*Written request:* Copy each of the entries below character for character, keeping every line as it appears.

*Material provided:*
=====

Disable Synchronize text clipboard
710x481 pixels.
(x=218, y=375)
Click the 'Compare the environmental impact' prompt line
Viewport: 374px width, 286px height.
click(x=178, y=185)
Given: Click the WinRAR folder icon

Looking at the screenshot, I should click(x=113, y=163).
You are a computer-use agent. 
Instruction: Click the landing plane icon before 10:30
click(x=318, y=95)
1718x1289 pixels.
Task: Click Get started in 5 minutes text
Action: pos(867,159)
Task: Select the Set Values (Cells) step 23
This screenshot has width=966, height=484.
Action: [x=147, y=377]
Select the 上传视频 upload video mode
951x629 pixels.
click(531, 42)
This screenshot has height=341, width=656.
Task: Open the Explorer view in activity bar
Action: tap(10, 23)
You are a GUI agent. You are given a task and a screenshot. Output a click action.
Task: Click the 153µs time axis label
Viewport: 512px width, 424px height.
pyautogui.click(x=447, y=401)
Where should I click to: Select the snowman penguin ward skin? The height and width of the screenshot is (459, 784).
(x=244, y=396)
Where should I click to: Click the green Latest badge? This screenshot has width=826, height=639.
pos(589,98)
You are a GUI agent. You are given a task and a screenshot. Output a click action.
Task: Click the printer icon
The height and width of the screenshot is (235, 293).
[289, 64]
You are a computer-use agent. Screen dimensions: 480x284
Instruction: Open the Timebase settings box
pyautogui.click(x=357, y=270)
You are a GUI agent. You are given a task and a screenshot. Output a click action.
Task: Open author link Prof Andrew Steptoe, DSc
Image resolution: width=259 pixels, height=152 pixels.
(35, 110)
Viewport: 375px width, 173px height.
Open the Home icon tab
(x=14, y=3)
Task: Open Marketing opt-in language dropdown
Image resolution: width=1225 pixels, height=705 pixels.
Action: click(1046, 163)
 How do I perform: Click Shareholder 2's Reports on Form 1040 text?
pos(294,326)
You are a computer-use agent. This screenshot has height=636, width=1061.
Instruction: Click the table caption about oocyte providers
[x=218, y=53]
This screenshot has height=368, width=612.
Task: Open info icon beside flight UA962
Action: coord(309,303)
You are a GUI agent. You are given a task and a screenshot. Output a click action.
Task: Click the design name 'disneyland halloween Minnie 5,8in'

=====

*The reply:*
Disable Synchronize text clipboard
710x481 pixels.
(x=218, y=375)
Click the 'Compare the environmental impact' prompt line
Viewport: 374px width, 286px height.
click(x=178, y=185)
Given: Click the WinRAR folder icon

Looking at the screenshot, I should click(x=113, y=163).
You are a computer-use agent. 
Instruction: Click the landing plane icon before 10:30
click(x=318, y=95)
1718x1289 pixels.
Task: Click Get started in 5 minutes text
Action: pos(867,159)
Task: Select the Set Values (Cells) step 23
This screenshot has width=966, height=484.
Action: [x=147, y=377]
Select the 上传视频 upload video mode
951x629 pixels.
click(531, 42)
This screenshot has height=341, width=656.
Task: Open the Explorer view in activity bar
Action: tap(10, 23)
You are a GUI agent. You are given a task and a screenshot. Output a click action.
Task: Click the 153µs time axis label
Viewport: 512px width, 424px height.
pyautogui.click(x=447, y=401)
Where should I click to: Select the snowman penguin ward skin? The height and width of the screenshot is (459, 784).
(x=244, y=396)
Where should I click to: Click the green Latest badge? This screenshot has width=826, height=639.
pos(589,98)
You are a GUI agent. You are given a task and a screenshot. Output a click action.
Task: Click the printer icon
The height and width of the screenshot is (235, 293).
[289, 64]
You are a computer-use agent. Screen dimensions: 480x284
Instruction: Open the Timebase settings box
pyautogui.click(x=357, y=270)
You are a GUI agent. You are given a task and a screenshot. Output a click action.
Task: Open author link Prof Andrew Steptoe, DSc
Image resolution: width=259 pixels, height=152 pixels.
(35, 110)
Viewport: 375px width, 173px height.
Open the Home icon tab
(x=14, y=3)
Task: Open Marketing opt-in language dropdown
Image resolution: width=1225 pixels, height=705 pixels.
Action: click(1046, 163)
 How do I perform: Click Shareholder 2's Reports on Form 1040 text?
pos(294,326)
You are a computer-use agent. This screenshot has height=636, width=1061.
Instruction: Click the table caption about oocyte providers
[x=218, y=53]
This screenshot has height=368, width=612.
Task: Open info icon beside flight UA962
Action: coord(309,303)
You are a GUI agent. You are given a task and a screenshot. Output a click action.
Task: Click the design name 'disneyland halloween Minnie 5,8in'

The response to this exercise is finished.